Could you filter the records below down to the lines that include the word "click"?
□ □ □ □
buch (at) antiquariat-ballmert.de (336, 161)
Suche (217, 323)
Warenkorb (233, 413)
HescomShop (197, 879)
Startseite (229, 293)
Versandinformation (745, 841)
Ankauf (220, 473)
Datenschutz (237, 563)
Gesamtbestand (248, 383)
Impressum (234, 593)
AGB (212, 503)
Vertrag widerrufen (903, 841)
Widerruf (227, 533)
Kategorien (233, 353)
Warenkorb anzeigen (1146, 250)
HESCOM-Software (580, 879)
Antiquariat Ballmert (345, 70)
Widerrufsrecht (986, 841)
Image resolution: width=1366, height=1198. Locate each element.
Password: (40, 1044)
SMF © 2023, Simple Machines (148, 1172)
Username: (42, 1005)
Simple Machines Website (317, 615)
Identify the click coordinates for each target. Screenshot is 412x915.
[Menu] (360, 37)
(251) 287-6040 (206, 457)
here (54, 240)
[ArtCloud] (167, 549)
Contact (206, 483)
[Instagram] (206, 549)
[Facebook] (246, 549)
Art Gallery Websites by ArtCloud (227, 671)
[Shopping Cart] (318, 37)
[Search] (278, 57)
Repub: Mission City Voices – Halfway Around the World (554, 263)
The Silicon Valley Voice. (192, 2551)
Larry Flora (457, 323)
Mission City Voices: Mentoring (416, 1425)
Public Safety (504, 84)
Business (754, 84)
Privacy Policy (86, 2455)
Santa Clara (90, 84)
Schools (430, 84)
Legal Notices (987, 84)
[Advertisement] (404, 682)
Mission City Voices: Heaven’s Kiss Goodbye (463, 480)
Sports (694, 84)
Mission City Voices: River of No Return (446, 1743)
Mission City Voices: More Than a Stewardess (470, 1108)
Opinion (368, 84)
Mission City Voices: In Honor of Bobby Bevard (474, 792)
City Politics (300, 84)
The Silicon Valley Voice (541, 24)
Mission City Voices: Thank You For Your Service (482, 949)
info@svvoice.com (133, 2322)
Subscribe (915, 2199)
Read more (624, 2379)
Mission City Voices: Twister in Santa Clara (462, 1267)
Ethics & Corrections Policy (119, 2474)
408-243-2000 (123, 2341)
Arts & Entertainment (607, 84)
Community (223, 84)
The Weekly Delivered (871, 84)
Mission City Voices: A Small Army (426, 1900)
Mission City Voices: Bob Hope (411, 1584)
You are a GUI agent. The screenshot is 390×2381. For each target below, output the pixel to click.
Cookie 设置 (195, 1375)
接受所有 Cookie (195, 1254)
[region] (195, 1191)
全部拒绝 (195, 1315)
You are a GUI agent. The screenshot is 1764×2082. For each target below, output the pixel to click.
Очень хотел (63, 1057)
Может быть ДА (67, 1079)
□ □ □ □
## The completed task
Identify the click coordinates for each target. Screenshot is 412x915.
You are a GUI agent. The screenshot is 390×2381. For each target below, output the pixel to click.
You are a GUI agent. The screenshot is 1764×2082. For each target below, output the pixel to click.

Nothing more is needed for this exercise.